Гаранин медленно поднял голову, тоскливым взглядом обвел толпу. В сгустившихся сумерках кровопотеки на его бледном лице казались черными.
– Выкладывай, паразит! А не то мы щас сюды бабу твою с выкормышами приволокем да попытаем огоньком!
– Не надо… – проговорил Ефим Гаранин.
Немного помолчал, собираясь с духом.
– Никто не виноват, один я… Со сродственниками это мы… Из Читы…

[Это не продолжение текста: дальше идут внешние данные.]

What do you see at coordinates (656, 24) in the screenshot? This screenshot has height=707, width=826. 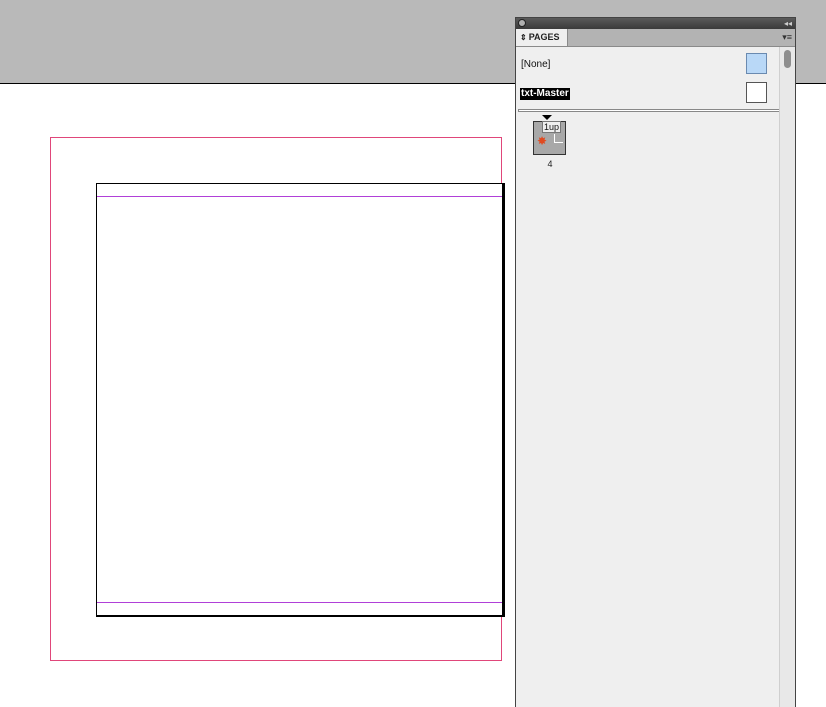 I see `panel-titlebar: ◂◂` at bounding box center [656, 24].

– А-а-а!!! – торжествующе заревела толпа. – Признался!.. Гад какой! …От сука!.. Признался!.. Эй, зовите сюда милицанеров! Кликай энтих пугливых! За них, дармоедов, работу сделали! Зови! Теперь пущай они дотрясут, с кем этот бляденыш кровные наши денежки уворовал!..
– Чо их кликать, время жечь. Давай, тащи гада на станцию!
Гаранина связали веревкой и отвели на станцию. Там передали обрывающему телеграфный провод Опанаскину.
Наутро Ефима Гаранина под конвоем увезли в Читу, где в 3-м отделении железнодорожной милиции с него сняли подробные показания, опираясь на признание в преступлении.
Гаранин назвал двух своих родственников – Николая Моржакова и Александра Ершова. Первый постоянно проживал в Чите, второй же, к его несчастью, был дровянинским.
Решившись под страхом собственной смерти и расправы с семьей на самооговор, кассир Гаранин показал, что в начале лета Моржаков приезжал к Ершову в Дровяную, там они вместе все и замыслили.
Названные родственники были арестованы, дело передали в уголовный розыск. Там Гаранин попытался объяснить, что его показания вымышлены. Но это, как он надеялся, не помогло.
Моржакова выпустят из тюрьмы через два месяца, а самооговорщик Ефим Гаранин и названный им Александр Ершов просидят за решеткой до августа следующего года. Случайно, в потрепанном номере газеты «Дальне-Восточный путь» от 16 июля, они прочитают статью «Ленковщина», где в числе вскрытых на следствии и суде преступлений шайки Ленкова названо будет и ограбление потребительской кассы в Дровяной в ночь на 30 октября 1921 года. Забытые на девять месяцев в тюремной камере Гаранин и Ершов обратятся 27 июля 1922 года с прошениями в Высший кассационный суд, в очередной раз заявляя о своей непричастности к ограблению. Только в начале августа они выйдут на свободу. Дорого, девятью месяцами за решеткой, горем и позором для всей близких, заплатили невиновные люди за ленковскую «экспроприацию».